“Il recente suicidio avvenuto nel carcere di Terni non è solo una tragedia personale, ma il sintomo doloroso di una crisi più ampia, che interroga tutto il sistema di cura e di assistenza. Non si tratta soltanto della condizione di chi è ristretto in un istituto penitenziario: la doppia diagnosi, ovvero la compresenza di disturbi psichiatrici e dipendenze da sostanze, è una realtà che si estende ben oltre le mura del carcere e che tocca sempre più giovani e adulti, spesso nel silenzio, spesso senza possibilità di ricevere un supporto adeguato”.
Lo scrivono in una nota i consiglieri regionali Maria Grazia Proietti (Pd) e Luca Simonetti (5 Stelle), in risposta anche all’intervento del sindaco di Terni Bandecchi, di ieri.
“Una doppia diagnosi non è una somma di problemi, ma una condizione che richiede un intervento integrato, continuativo, umano. Quando poi si finisce in carcere, la situazione si aggrava facilmente: le dipendenze attive toccano quasi un detenuto su tre, e le doppie diagnosi sono tra le situazioni più difficili da trattare, anche per la carenza cronica di strutture intermedie e alternative alla detenzione.
Proprio per questo – aggiungono Proietti e Simonetti – l’impegno quotidiano di chi è accanto ai detenuti , operatori penitenziari, agenti, educatori, il personale sanitario che ogni giorno si trova a gestire situazioni cariche di dolore, tensione, solitudine , merita non solo attenzione ma tutela, supporto e formazione, perché è parte essenziale della rete di cura. È inaccettabile che la politica si ricordi di loro solo quando c’è da individuare un colpevole dopo una tragedia. Chi strumentalizza questi eventi per fini politici non fa onore né alle istituzioni, né a chi lotta ogni giorno in prima linea (è evidente il riferimento a Bandecchi, anche se non nominato, ndr)
La politica deve fare la sua parte e non giocare irresponsabilmente a uno scaricabarile di misera propaganda quotidiana.

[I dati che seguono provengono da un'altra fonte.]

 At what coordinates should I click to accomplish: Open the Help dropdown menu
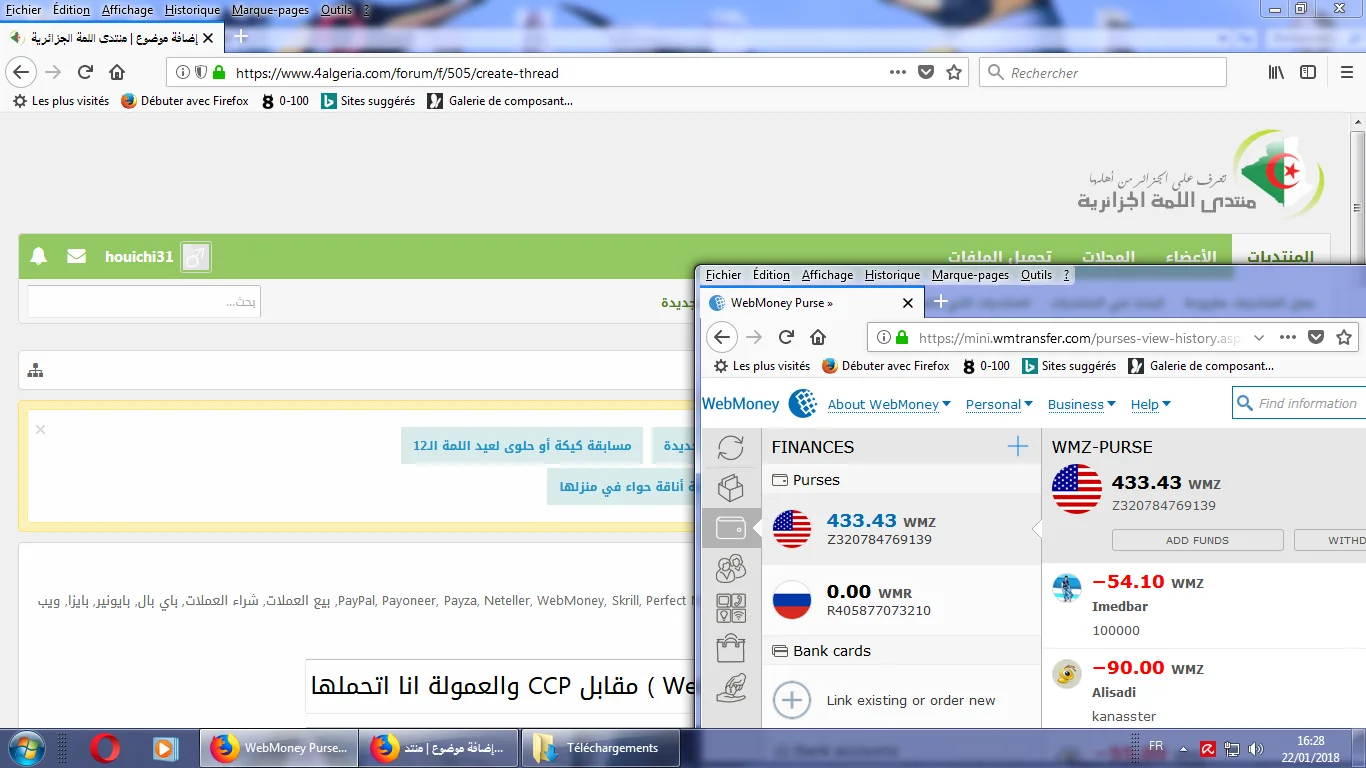[x=1150, y=404]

Non possiamo più permettere che siano le falle normative o la mancanza di soluzioni abitative protette a ostacolare percorsi di cura e di reinserimento. Ribadiamo la necessità di doverose modifiche alla legge regionale 23/2003 sull’Edilizia Residenziale Sociale. È tempo che anche la legge riconosca che, in alcuni casi, il diritto a una casa dignitosa non è un premio, ma una condizione essenziale per la salute e per il ritorno a una vita autonoma.
Vogliamo restituire centralità alla salute mentale, clamorosamente dimenticata nell’ultimo progetto di Piano Sanitario Regionale, integrando i servizi e rafforzando il welfare territoriale. È solo così che potremo evitare nuove tragedie. È solo così che potremo restituire senso alle parole cura, prossimità e responsabilità”.